SI GIRA PROSSIMAMENTE A NARDÒ: “LA CORAZZATA POTËMKIN”REGIA DI PAOLO ARTURO

Lo credevamo incapace perfino di azioni strettamente connesse al ruolo di consigliere comunale, tant’è stato profondo e lungo il suo letargo, e poi gli interventi pubblici di Paolo Arturo Maccagnano gli misuriamo davvero sulle dita di una mano. Ma oggi, consumatosi in tristezza l’idillio tra lui e il primo cittadino, la politica neretina scopre invece un nuovo paladino della trasparenza, uno strenuo oppositore di quello stesso sindaco che fino all’altro ieri appoggiava convintamente.

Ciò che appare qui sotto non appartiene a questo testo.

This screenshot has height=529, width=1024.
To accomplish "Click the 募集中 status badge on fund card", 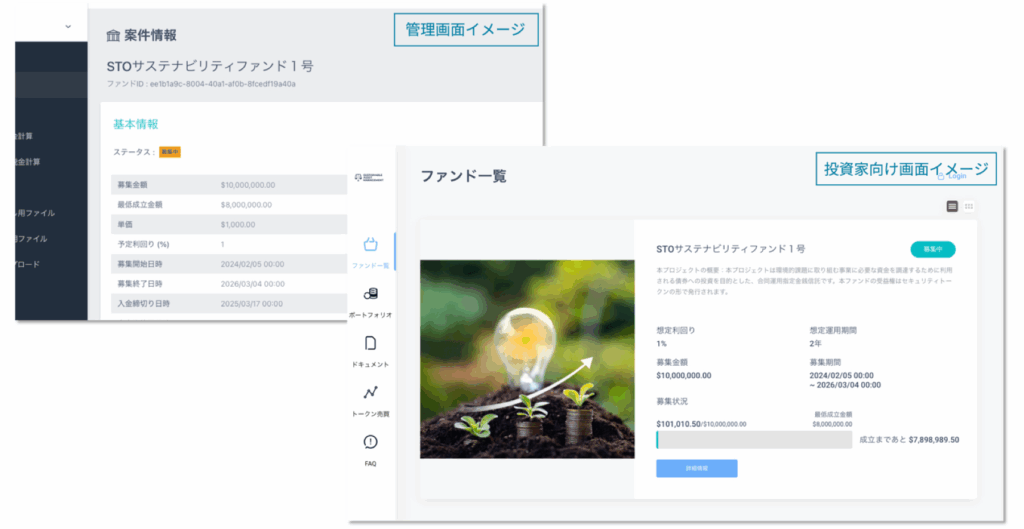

Com’è strana la vita e quanto strane possono apparire ai cittadini certe meschine dinamiche.
E così, in assenza di argomenti più sensati coi quali trattare le rancorose proteste su aspettative personali disilluse, torna come un tormentone ormai superato il tema della Commissione Controllo e Garanzia che a noi, più che il tempio della vigilanza sulle eventuali mancanze dell’ammirazione, pare più una sorta di circolo nel quale i disperati rappresentanti dell’opposizione “confessano” vicendevolmente le loro pene. Il presidente della settima commissione Lorenzo Siciliano (PD) ha ora un nuovo alleato, un pezzo da novanta, o meglio da 124. Tante sono infatti le preferenze accumulate nel 2016.

Adesso sarebbe interessante capire se Siciliano è disponibile per confluire nel progetto di civismo auspicato dal capogruppo di Grande Nardò, a quel punto lo farebbe con Città Nuova, storica creatura del padre Giovanni, rinunciando così al simbolo nazionale divenuto da tempo per entrambi un po’ scomodo. Sta di fatto che il movimento Grande Nardò ad oggi di grande ha solo il nome, un contenitore che già originariamente pesava appena 406 voti di lista e che sulla riconferma dei quali non ci scommetteremmo. Giulia Tedesco per esempio, ex assessore in quota GN, da tempo ormai ha interrotto i suoi rapporti politici col gruppo e in particolare proprio con Maccagnano, di conseguenza sarebbero da considerare almeno 92 in meno.

L’armata Brancaleone quindi continua le sue prove tecniche; qui aggiunge e lì sottrae con una bilancia da droghiere tentando nuove policrome combinazioni. Ci rimane solo un amletico dubbio: dopo tutti questi sforzi riusciranno anche a trovare un candidato sindaco che ci metta la faccia per loro?